At some point in the 1960's, an older generation of children's writers attempted to adapt their style to a society that had changed enormously. In the earlier era, children were children up till about 18. They learned wise lessons from their elders; boys were physically punished if they misbehaved and not only accepted it but recognized it was just and right; girls realized that they could be bright and creative with their children when they married after college, and recognized that they had a duty to emotionally bolster all males that crossed their paths. In the later era, children became teens with Important Ideas and Thoughts to share; their elders learned from them, eventually. Both eras had some drawbacks, but at least books falling solidly on one side or the other had an internal consistency. Books like Yankee Boy straddle the line, uncomfortably.

There is a classic old-style plot of a boy learning to adapt to an unfamiliar place, learn humility, discover older values, and become a man. And then there is the window dressing of the later era - the mod clothes, the long hair, the kid's cool interior monologue. There are a couple of pointed shots at the culture wars raging around the late 1960s and early 1970s, namely the references to Ted's clothes and hair, the bits about black/white relations in the grandfather's household, and the total lack of reference to a certain military action. It's clear that Scholefield was old-school; his hip, urban teen is dragged out to the rural South to learn how to be a man, and leave behind the effete kid who doesn't like dogs and hates having his clothes mussed.

I grew up reading the old-school books, and I like them.
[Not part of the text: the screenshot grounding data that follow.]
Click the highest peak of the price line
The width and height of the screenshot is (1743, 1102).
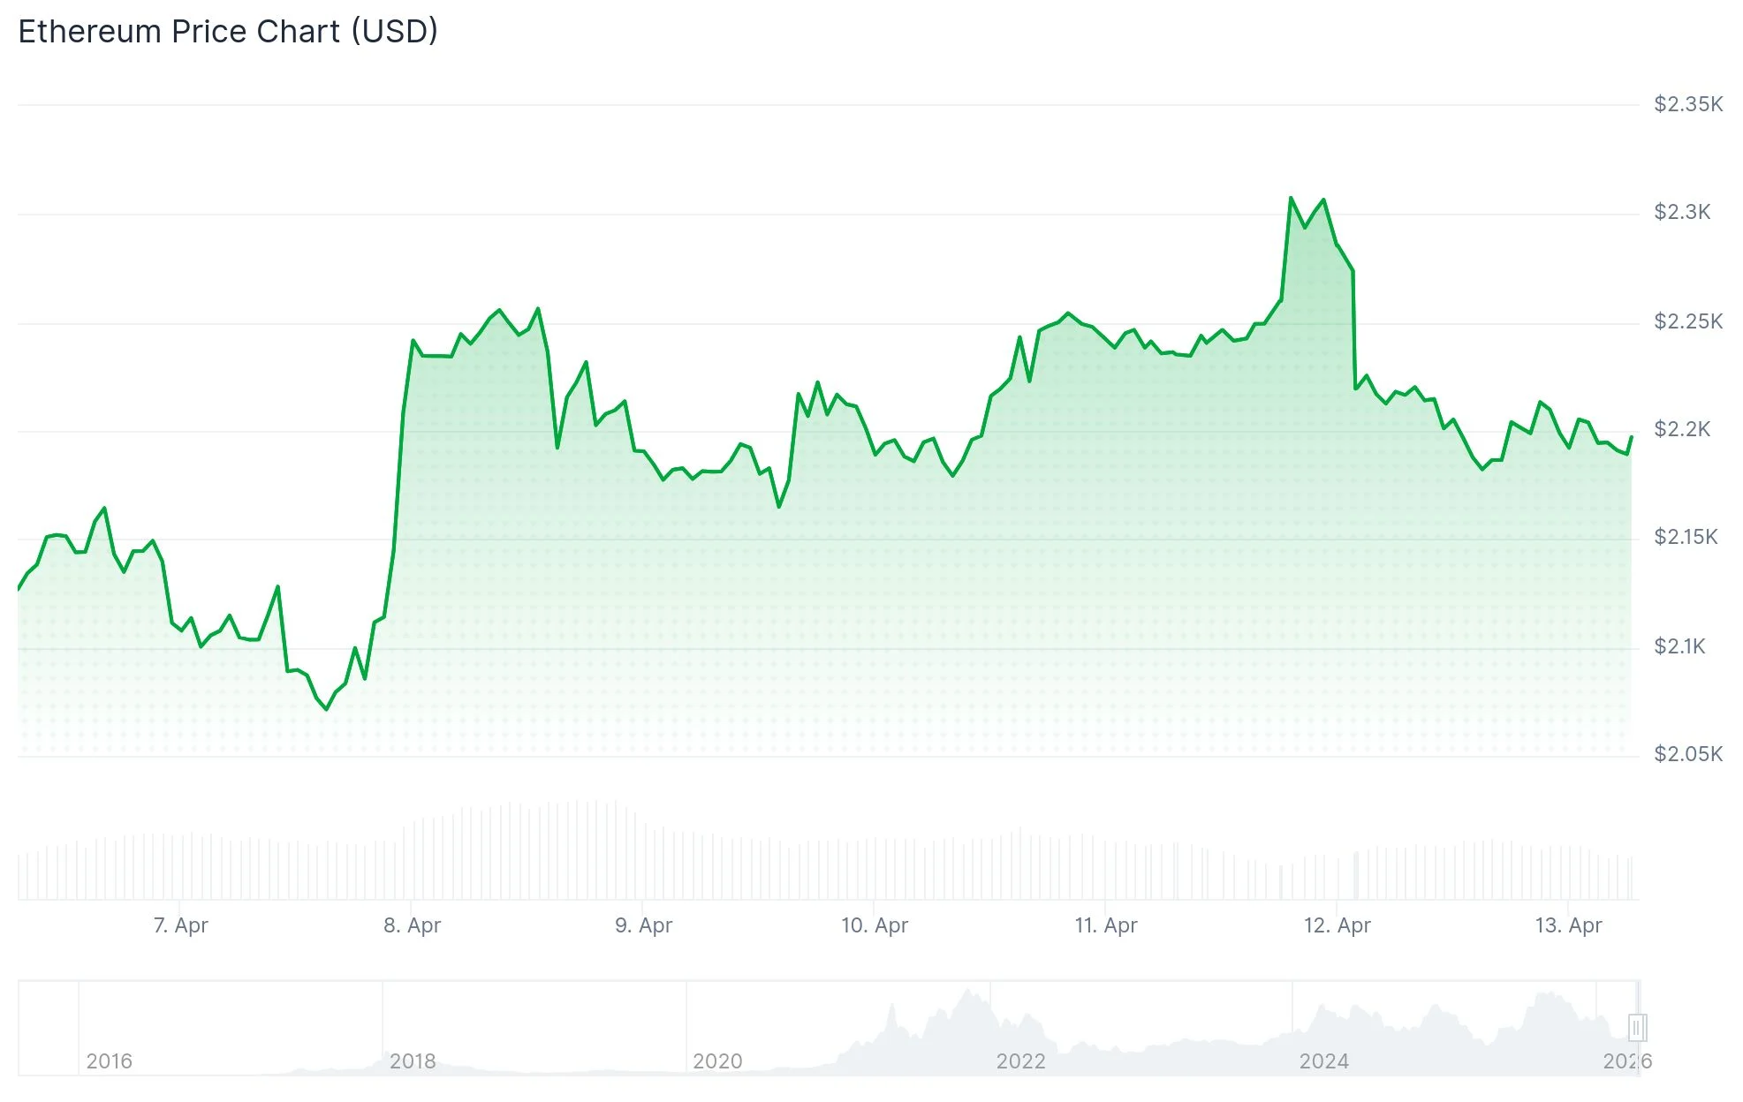pos(1291,198)
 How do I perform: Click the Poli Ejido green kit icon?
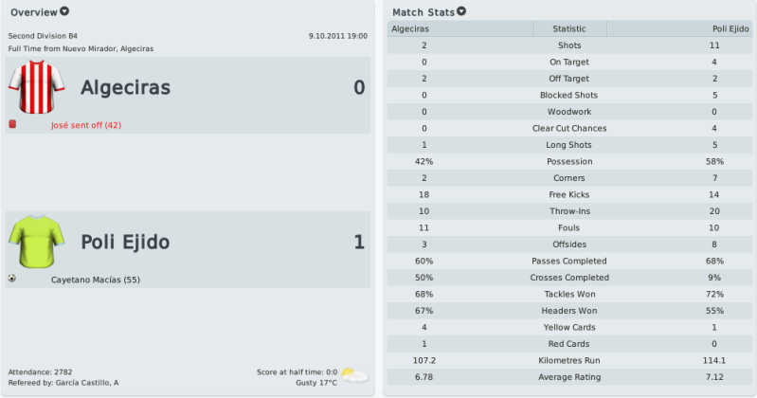[x=37, y=242]
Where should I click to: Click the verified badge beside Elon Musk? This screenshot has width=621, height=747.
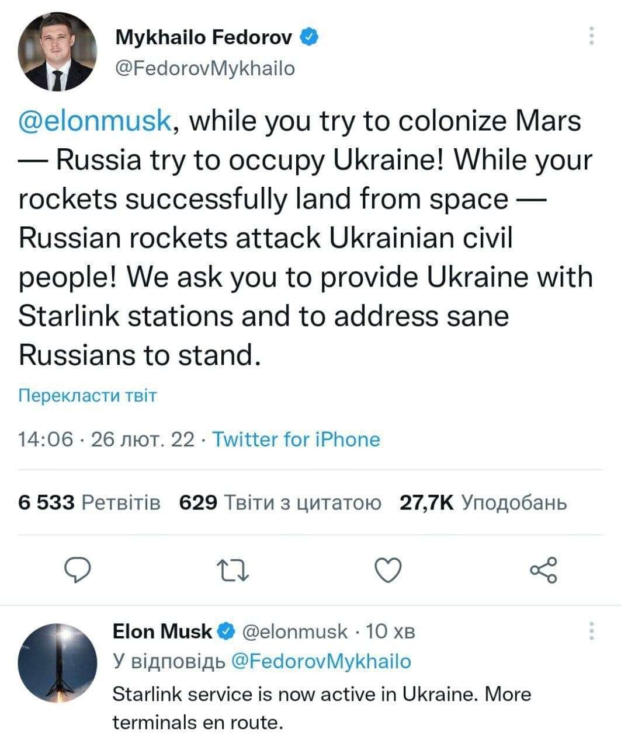(x=227, y=631)
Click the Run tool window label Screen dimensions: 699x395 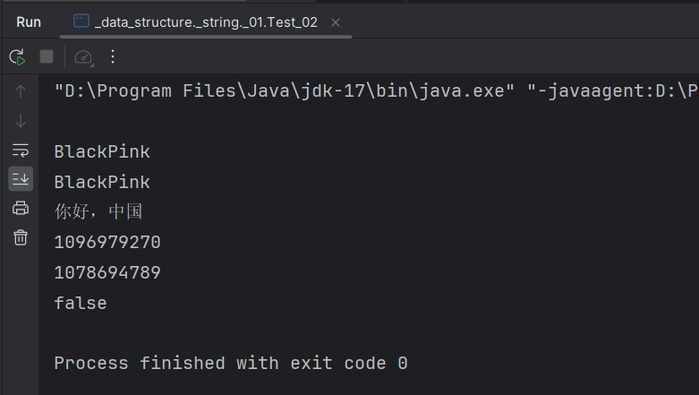29,22
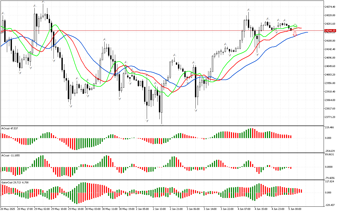Click the 24374.40 price scale value
The image size is (339, 212).
(330, 7)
But that style always had its ugly side - a smug, complacent attitude that what worked in 1842 will work today, that women and blacks and everyone else who isn't a white man with some money was better off back in the traditional world - and while you could just barely accept it as self-serving blindness in a book written in 1930 or 1950, there was no justification for one written in 1971. It was pure backlash, and pathetic.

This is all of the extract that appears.